International standard rowers are known to perform about 90% of training at a low intensity (below LT; < 1.5-2 mM [blood lactate]) during the preparation period. During the precompetition phase, the proportion of low-intensity training accounted for 75% of the total volume (29,30). Steinacker (29) suggests that intense training (> 6.5 mM) should not exceed 10% of total training during preparatory periods, increasing to 25% of training in precompetition phases. A 14-20% increase in V˙O2peak and an 8-10% increase in the power associated with a blood lactate concentration of 4 mM (W4 mM) following 10-45 wk of rowing training has been associated with performance improvement (19,33). Improvements in mechanical efficiency are also associated with the number of years spent training or total training volume (10).
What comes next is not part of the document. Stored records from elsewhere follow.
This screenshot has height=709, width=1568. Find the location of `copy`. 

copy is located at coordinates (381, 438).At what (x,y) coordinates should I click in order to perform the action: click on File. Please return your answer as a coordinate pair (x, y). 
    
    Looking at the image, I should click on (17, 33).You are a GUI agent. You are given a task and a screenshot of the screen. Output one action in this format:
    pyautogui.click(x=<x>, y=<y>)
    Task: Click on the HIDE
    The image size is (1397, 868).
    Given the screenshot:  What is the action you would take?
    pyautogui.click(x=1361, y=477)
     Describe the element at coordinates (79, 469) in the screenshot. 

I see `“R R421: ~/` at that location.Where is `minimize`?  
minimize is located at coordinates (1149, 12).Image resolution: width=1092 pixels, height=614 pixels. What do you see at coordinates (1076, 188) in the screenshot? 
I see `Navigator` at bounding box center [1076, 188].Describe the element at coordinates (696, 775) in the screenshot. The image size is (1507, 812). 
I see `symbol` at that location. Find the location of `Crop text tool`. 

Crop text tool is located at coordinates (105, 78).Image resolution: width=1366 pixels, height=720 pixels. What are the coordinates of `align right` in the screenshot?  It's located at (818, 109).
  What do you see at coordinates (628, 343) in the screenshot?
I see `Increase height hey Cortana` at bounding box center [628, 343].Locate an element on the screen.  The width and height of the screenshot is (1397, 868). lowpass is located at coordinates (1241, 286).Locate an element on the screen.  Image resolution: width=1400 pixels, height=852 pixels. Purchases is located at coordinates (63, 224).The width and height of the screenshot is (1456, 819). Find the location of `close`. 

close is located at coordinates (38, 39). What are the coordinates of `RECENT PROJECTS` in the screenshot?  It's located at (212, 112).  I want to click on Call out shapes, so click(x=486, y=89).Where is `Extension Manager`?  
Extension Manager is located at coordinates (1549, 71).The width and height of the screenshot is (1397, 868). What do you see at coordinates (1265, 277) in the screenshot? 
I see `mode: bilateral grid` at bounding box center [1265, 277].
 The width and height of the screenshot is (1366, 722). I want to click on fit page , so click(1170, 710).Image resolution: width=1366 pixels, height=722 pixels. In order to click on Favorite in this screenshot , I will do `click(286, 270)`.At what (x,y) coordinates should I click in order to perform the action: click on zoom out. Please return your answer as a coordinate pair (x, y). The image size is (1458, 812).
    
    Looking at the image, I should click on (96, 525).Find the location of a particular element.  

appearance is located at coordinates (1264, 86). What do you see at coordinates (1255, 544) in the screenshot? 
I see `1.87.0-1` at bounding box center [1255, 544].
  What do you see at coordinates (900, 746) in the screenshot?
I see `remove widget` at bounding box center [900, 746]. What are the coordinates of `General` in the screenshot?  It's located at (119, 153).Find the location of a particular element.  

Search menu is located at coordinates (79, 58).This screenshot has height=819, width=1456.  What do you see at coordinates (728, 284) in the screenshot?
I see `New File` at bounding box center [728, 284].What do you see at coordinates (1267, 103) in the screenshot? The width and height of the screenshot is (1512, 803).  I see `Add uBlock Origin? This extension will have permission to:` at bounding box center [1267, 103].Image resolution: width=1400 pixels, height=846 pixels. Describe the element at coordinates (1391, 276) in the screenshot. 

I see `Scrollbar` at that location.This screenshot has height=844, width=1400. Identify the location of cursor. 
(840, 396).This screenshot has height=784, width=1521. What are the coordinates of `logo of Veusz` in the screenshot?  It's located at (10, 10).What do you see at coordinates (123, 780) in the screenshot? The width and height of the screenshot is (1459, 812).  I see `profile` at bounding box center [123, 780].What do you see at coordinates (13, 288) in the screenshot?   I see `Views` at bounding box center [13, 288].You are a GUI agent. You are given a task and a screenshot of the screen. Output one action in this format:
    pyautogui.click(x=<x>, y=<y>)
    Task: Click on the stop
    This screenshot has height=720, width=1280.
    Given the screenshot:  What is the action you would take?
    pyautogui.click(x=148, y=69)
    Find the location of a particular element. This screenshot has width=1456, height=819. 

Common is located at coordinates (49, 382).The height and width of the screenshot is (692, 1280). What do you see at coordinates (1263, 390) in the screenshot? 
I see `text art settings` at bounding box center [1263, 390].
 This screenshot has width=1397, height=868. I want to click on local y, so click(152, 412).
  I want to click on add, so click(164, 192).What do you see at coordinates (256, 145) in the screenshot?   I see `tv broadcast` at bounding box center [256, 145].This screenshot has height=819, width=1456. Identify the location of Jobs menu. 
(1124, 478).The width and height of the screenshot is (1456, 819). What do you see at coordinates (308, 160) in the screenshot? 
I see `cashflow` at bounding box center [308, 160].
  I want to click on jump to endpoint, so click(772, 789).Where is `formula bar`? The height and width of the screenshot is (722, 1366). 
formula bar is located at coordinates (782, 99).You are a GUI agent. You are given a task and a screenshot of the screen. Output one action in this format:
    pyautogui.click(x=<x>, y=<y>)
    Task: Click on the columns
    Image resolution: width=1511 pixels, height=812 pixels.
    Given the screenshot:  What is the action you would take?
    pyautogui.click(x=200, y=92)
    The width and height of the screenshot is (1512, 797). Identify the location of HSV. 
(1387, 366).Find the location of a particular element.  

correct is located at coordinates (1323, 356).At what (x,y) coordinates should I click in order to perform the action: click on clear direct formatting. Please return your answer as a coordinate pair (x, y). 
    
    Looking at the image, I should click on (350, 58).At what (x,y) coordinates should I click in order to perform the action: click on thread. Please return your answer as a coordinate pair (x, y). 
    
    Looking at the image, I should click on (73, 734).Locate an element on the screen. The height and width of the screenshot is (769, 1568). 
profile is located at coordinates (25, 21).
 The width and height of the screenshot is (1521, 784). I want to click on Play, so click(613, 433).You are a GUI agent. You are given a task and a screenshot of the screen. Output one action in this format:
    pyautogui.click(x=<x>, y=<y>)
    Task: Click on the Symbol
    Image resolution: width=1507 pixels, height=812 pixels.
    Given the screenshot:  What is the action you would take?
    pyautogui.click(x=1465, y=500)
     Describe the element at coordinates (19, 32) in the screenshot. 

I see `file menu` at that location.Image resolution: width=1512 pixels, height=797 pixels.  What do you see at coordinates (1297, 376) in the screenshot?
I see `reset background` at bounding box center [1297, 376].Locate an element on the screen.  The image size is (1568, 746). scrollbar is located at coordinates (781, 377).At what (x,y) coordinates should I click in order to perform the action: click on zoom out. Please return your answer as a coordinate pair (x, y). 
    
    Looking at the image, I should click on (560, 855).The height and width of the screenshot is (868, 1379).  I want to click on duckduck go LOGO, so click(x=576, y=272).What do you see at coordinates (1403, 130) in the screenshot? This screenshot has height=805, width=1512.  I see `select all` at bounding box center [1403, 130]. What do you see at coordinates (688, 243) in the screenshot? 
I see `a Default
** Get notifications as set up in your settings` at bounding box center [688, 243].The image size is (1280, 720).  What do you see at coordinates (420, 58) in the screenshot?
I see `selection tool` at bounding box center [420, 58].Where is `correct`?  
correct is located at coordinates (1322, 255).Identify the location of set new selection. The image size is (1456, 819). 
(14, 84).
High-performance rowing programs, therefore, place little overall emphasis on the apparent requisite training intensity (80-100% V˙O2peak) considered necessary to develop maximal aerobic power (31). Further, training above the lactate threshold (intensity domain LT to maximum lactate steady state) is necessary to stimulate the development of the lactate response for conditioned athletes. However, observations of high-performance athletes show inclusion of large volumes of training below the LT and a smaller yet significant proportion of time between maximum lactate steady state and V˙O2peak (9,27,30). Improvements in mechanical efficiency are associated with the number of years spent training or total training volume (10) and, in particular, low-intensity training (21). It is not clear whether the changes in rowing movement economy would be related to the reduction in the V˙O2 slow component observed in response to a variety of endurance training studies (5,6).

The faster V˙O2 transition from rest to exercise observed in elite rowers (11) is in agreement with observations on "fit" individuals (17). The effect of training on the V˙O2 time constant may depend on analysis method, training status, duration of observation, and on predetermined characteristics such as muscle fiber composition (14,15). Consequently, it remains unclear whether the V˙O2 time constant response is influenced by training intensity.

Given the importance of a high V˙O2peak and LT for rowing performance, and the discrepancy between the perceived knowledge on parameter development versus training practice, a study investigating the effects of rowing-specific training models is warranted. This study aimed to quantify the physiological and performance effects of low-intensity (LOW, 100% below LT) versus mixed-intensity (MIX, 70% below LT with 30% at an intensity halfway between LT and V˙O2peak, 50%Δ) rowing training programs, with an additional emphasis on V˙O2 kinetics.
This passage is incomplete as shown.